Azeria Labs Privacy Policy

We are dedicated to treating your personal information with care and respect. Our privacy policy is designed to provide transparency into our privacy practices and principles in a form that you can read and understand.

If you choose to use our Services, then you agree to the collection and use of information in relation with this policy.

We will not use or share your information with anyone except as described in this Privacy Policy.

If you have any questions or concerns about our policy or practices with regards to your personal information on any of our Services, please contact us using the information at the end of this policy.

Who we are

When we refer to "Azeria Labs", "Azeria", "we", or "us" in this policy, we mean Azeria Labs UG (haftungsbeschränkt), which provides Azeria Labs websites and services, and which is the data controller for our sites and your information.

Azeria Labs provides security trainings courses and online applications designed to train and help security engineers understand and improve the security of software applications. We also own a number of websites and related services, like support. We refer to all of these products, along with their associated support services, apps, and websites as "Services" in this policy.

What we collect

We collect two basic types of information: personal information, which relates to you as an individual, and anonymous information that contains raw machine information that does not relate directly to you, but which helps us improve our Services. We also use these two types of information to create aggregate information.

Information you Directly Provide to Us

We collect information you directly provide to us when you use the Services. This includes:

Content you affirmatively submit to us. We collect the content you submit to the Services. This includes information submitted via feedback forms, and information provided directly to Azeria Labs websites. This content may include text, links, contact information, or any other content you affirmatively submit to us.

Direct communications with us. If you engage in direct communications with us via any of our Services, by email, or in other ways, these communications may be collected and used in ways covered by this privacy policy.

Transaction and purchase information. If you make a purchase through any of our Services, we may collect and store information associated with that purchase. Our Services do not collect or store any direct payment information such as credit-card information.

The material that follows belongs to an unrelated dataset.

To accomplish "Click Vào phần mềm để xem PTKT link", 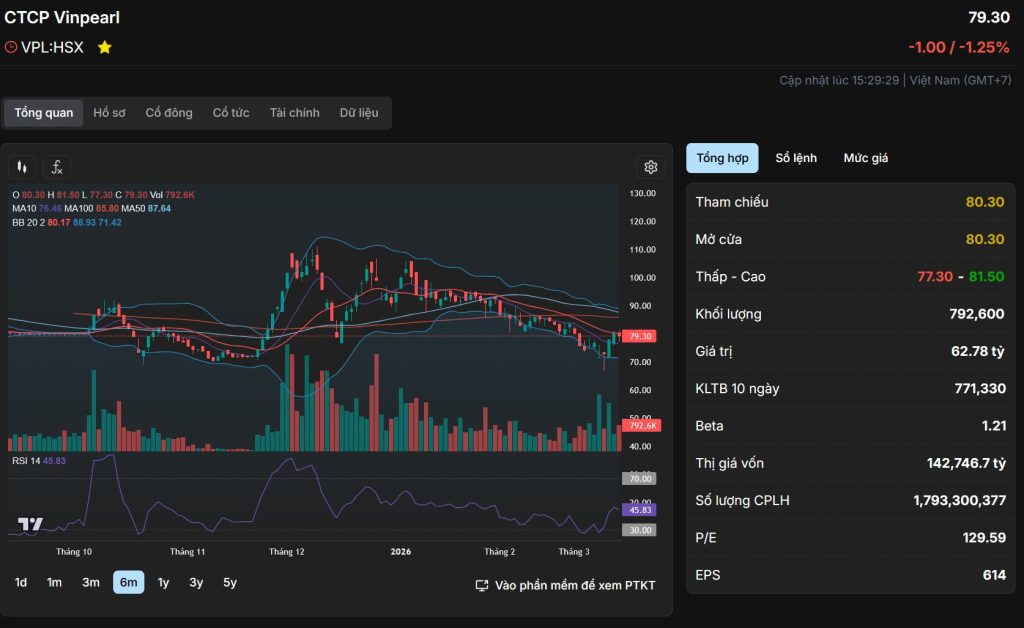I will point(575,585).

This information is collected by our third-party payment providers, and is governed by their respective privacy policies.

Information We Collect Automatically

When you access or use our Services, we may also collect anonymized machine information about your visit and usage of our Services. This includes:

Logs and usage data. Our Services may log basic information about your access and use of our sites to help maintain our Service to you. This may include your IP address, user-agent string, browser type, browser version, operating system, referral URLs, device information, date and time of visit, pages visited, links clicked, and other statistics.

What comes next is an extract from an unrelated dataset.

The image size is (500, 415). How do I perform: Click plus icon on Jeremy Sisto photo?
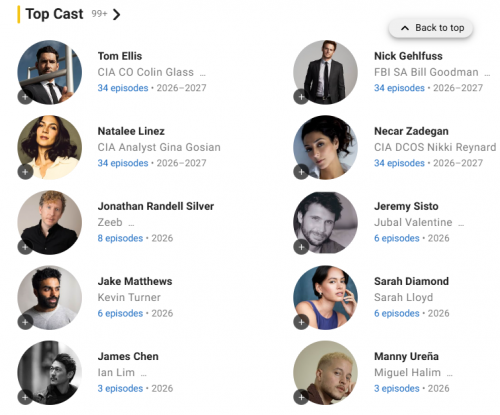(x=301, y=247)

Security logs. We may additionally track security-relevant information, such as security alerts and authentication attempts to help us maintain the security of our own site and the privacy of your and other users' information.

Error collection. When one of our Services malfunctions, we may record information about the error in order to help our engineers correct the defect and improve our Service.

Location information. Although we do not directly collect location information, we may collect information such as IP addresses to approximate your location in order to provide a more localized experience and to improve network performance when you use our services.

Cookies

Cookies are small files containing a small amount of data that allows our Services to associate actions taken on different pages with the same user. This allows us to track your visit across our site, and give you a consistent experience as you browse from page to page, or access different Services.

Most web-browsers are designed to accept cookies by default; however, you have the option to accept or refuse these cookies, which you can do by configuring your browser's settings to disable cookies. Deleting or disabling cookies on our Services can affect the availability and functionality of our Services.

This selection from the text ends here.